April 16, 2017 Easter Sunday Fr Jim Miller

The Resurrection of the Lord
The Mass of Easter Day
April 16, 2017

Reading 1ACTS 10:34A, 37-43

Responsorial PsalmPS 118:1-2, 16-17, 22-23

  1. (24) This is the day the Lord has made; let us rejoice and be glad.

Reading 2COL 3:1-4

Or1 COR 5:6B-8

Sequence — Victimae Paschali Laudes

AlleluiaCF. 1 COR 5:7B-8A

GospelJN 20:1-9

Homily— April 15 & 16, 2017   Easter Sunday

            It is interesting that at Christmas most stores and restaurants close for the day, with only essential services remaining open.  At Easter, however, this is not true.  Few stores and other retail establishments close down.  Perhaps the reason for this is that it is easier to believe in and celebrate the birth of a baby than it is to believe in and celebrate risen Life.  Like the early disciples, we must see and come to believe.       

            What would have been your response if you had gone to the tomb with Mary of Magdala?   She thought that somebody had robbed the grave of his body.

When she told Simon Peter and John what she observed they ran to the tomb to see for themselves and John being the faster runner peaks in and sees the burial cloths.   Simon Peter went into the tomb and saw the burial cloths and noticed the cloth that had covered the head of Jesus rolled up and in a separate place.   It does not tell us what was the response of Simon Peter but it does say that John saw and believed despite the fact that the disciples did not yet understand the Scripture that Jesus had to rise from the dead.   If I had been there I would have been trying to make sense out of what had happened.   I would not have believed until the risen Jesus appeared to me with His glorified body with his wounds visible so that I knew it was Jesus.   John was so close to Jesus and so full of love that he just knew that Jesus was alive and that his body was not stolen or moved by someone else.

            Easter is a many-faceted festival.  It celebrates Jesus’ risen Life, but also celebrates our own share in it.  It celebrates Jesus’ love for all of humanity, but also celebrates our call to love as Jesus did.  It celebrates darkness giving way to light, death giving way to Life, sacrifice giving way to love.  We are the “disciple whom Jesus loved” who see the emptiness of what is not true and sinfulness and obstinacy of those who see but do not believe.  The goodness of our lives challenges others to see and believe, to see and love, to see and come to the Light.

            Pope Benedict XVI wrote “Faith in the Resurrection of Jesus says that there is a future for every human being; the cry for unending life which is a part of the person is indeed answered.  Through Jesus we do know ‘the room where exiled love lays down its victory.’  He himself is this place, and he calls us to be with him and in dependence on him.   He calls us to keep this place open within the world so that he, the exiled love, may reappear over and over in the world. . .  God exists:  that is the real message of Easter.

            Pope Francis writes, “We, like Peter and the women, cannot discover life by being sad, bereft of hope.  Let us not stay imprisoned within ourselves, but let us break open our sealed tombs to the Lord—each of us knows what they are—so that he may enter and grant us life.  Let us give him the stones of our rancor and the boulders of our past, those heavy burdens of our weaknesses and falls.  Christ wants to come and take us by the hand to bring us out of our anguish.  This is the first stone to be moved aside this night:  the lack of hope which imprisons us within ourselves.  May the Lord free us from this trap, from being Christians without hope, who live as if the Lord were not risen, as if our problems were the center of our lives.

            We see and will continue to see problems both within and without.  They will always be there.  But today it is important to shed the light of the Risen Lord upon our problems, and, in a certain sense, to ‘evangelize’ them.  Let us not allow darkness and fear to distract us and control us; we must cry out to them:  the Lord is not here, but has risen!”

            I was looking for a couple of examples of Resurrection in the media and read an article in this Saturday’s Telegraph-Herald about three high school students from Senior High School who read about the shortage of food at St.

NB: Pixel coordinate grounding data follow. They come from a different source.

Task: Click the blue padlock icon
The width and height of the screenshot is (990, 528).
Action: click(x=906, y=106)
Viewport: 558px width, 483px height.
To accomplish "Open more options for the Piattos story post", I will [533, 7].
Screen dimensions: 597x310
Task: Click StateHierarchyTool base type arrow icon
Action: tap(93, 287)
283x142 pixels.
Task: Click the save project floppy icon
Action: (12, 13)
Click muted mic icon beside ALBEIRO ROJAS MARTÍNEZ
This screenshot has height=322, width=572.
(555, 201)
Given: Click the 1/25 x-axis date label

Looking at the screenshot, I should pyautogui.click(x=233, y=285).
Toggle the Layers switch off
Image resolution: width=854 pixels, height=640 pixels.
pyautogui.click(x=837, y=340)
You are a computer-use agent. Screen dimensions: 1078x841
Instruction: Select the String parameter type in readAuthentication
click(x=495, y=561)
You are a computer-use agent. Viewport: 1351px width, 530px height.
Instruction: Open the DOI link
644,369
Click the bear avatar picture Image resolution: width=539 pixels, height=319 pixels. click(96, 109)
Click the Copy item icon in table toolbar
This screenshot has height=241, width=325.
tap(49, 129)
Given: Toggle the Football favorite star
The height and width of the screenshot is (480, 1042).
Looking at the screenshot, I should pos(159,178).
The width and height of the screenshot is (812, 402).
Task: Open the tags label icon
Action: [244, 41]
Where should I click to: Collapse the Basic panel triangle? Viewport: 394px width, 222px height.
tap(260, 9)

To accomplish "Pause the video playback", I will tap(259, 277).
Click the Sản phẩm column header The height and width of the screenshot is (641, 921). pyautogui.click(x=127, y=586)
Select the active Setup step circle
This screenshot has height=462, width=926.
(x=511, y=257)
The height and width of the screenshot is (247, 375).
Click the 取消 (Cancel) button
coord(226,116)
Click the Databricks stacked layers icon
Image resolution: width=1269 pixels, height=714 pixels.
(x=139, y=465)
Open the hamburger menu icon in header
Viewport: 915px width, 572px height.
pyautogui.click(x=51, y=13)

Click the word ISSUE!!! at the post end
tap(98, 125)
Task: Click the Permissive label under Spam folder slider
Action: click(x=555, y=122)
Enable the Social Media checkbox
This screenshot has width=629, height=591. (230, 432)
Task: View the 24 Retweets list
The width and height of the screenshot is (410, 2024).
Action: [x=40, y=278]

Stephan’s Food Bank and decided to but a posting on social media of the need with the promise that they would pick up the food if they were given an address.   They made 35 stops.   For these young people taking on this commitment to feed the hungry is certainly a resurrection story.

            The second story I saw on TV where a 29 year old professional football player felt that something special was going to happen to him.  He died of a brain aneurysm but his heart went to Hall of Famer Rod Carew who played second base for the Minnesota Twins and the California Angels.  He had been on the transplant list for about a year.   It turns out that 18 years earlier this then 11 year old boy came home from a baseball game all excited that he had met Rod Carew and now he wanted to become a professional athlete!   The one who made the day of a 11 year boy receives the heart of that now 29 year old man and has a new lease on life.

            Look for the stories of resurrection in your life and be a sign of God’s love and new life for others.